[[ Listed records, beginning ]]
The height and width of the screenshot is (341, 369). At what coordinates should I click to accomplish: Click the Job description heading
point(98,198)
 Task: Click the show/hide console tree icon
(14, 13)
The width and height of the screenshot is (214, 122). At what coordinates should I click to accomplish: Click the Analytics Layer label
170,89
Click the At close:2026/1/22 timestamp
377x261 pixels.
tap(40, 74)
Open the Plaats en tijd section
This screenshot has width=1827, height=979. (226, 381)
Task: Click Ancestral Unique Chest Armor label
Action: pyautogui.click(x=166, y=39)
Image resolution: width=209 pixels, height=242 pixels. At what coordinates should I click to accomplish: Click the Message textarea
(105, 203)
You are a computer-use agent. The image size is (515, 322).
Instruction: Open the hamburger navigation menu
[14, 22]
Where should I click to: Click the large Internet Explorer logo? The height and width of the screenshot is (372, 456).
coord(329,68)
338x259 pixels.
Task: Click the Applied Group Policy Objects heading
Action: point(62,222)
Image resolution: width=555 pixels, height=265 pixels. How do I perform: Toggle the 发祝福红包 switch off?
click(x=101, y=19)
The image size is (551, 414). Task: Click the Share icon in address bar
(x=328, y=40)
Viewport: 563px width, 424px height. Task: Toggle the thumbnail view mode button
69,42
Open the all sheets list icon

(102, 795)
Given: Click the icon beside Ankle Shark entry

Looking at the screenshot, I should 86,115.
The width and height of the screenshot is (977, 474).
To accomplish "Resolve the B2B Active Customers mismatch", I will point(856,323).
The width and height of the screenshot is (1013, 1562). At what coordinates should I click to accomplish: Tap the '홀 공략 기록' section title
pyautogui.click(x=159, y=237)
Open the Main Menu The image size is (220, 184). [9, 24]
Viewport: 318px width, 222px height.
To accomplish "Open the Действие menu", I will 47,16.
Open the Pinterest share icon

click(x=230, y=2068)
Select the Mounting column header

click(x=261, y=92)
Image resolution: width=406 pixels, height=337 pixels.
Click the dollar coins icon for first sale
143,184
[[ Listed records, end ]]
### Work instructions
Reproduce the full listing above, keeping every line intact.

### Worked solution
The height and width of the screenshot is (341, 369). At what coordinates should I click to accomplish: Click the Job description heading
point(98,198)
 Task: Click the show/hide console tree icon
(14, 13)
The width and height of the screenshot is (214, 122). At what coordinates should I click to accomplish: Click the Analytics Layer label
170,89
Click the At close:2026/1/22 timestamp
377x261 pixels.
tap(40, 74)
Open the Plaats en tijd section
This screenshot has width=1827, height=979. (226, 381)
Task: Click Ancestral Unique Chest Armor label
Action: pyautogui.click(x=166, y=39)
Image resolution: width=209 pixels, height=242 pixels. At what coordinates should I click to accomplish: Click the Message textarea
(105, 203)
You are a computer-use agent. The image size is (515, 322).
Instruction: Open the hamburger navigation menu
[14, 22]
Where should I click to: Click the large Internet Explorer logo? The height and width of the screenshot is (372, 456).
coord(329,68)
338x259 pixels.
Task: Click the Applied Group Policy Objects heading
Action: point(62,222)
Image resolution: width=555 pixels, height=265 pixels. How do I perform: Toggle the 发祝福红包 switch off?
click(x=101, y=19)
The image size is (551, 414). Task: Click the Share icon in address bar
(x=328, y=40)
Viewport: 563px width, 424px height. Task: Toggle the thumbnail view mode button
69,42
Open the all sheets list icon

(102, 795)
Given: Click the icon beside Ankle Shark entry

Looking at the screenshot, I should 86,115.
The width and height of the screenshot is (977, 474).
To accomplish "Resolve the B2B Active Customers mismatch", I will point(856,323).
The width and height of the screenshot is (1013, 1562). At what coordinates should I click to accomplish: Tap the '홀 공략 기록' section title
pyautogui.click(x=159, y=237)
Open the Main Menu The image size is (220, 184). [9, 24]
Viewport: 318px width, 222px height.
To accomplish "Open the Действие menu", I will 47,16.
Open the Pinterest share icon

click(x=230, y=2068)
Select the Mounting column header

click(x=261, y=92)
Image resolution: width=406 pixels, height=337 pixels.
Click the dollar coins icon for first sale
143,184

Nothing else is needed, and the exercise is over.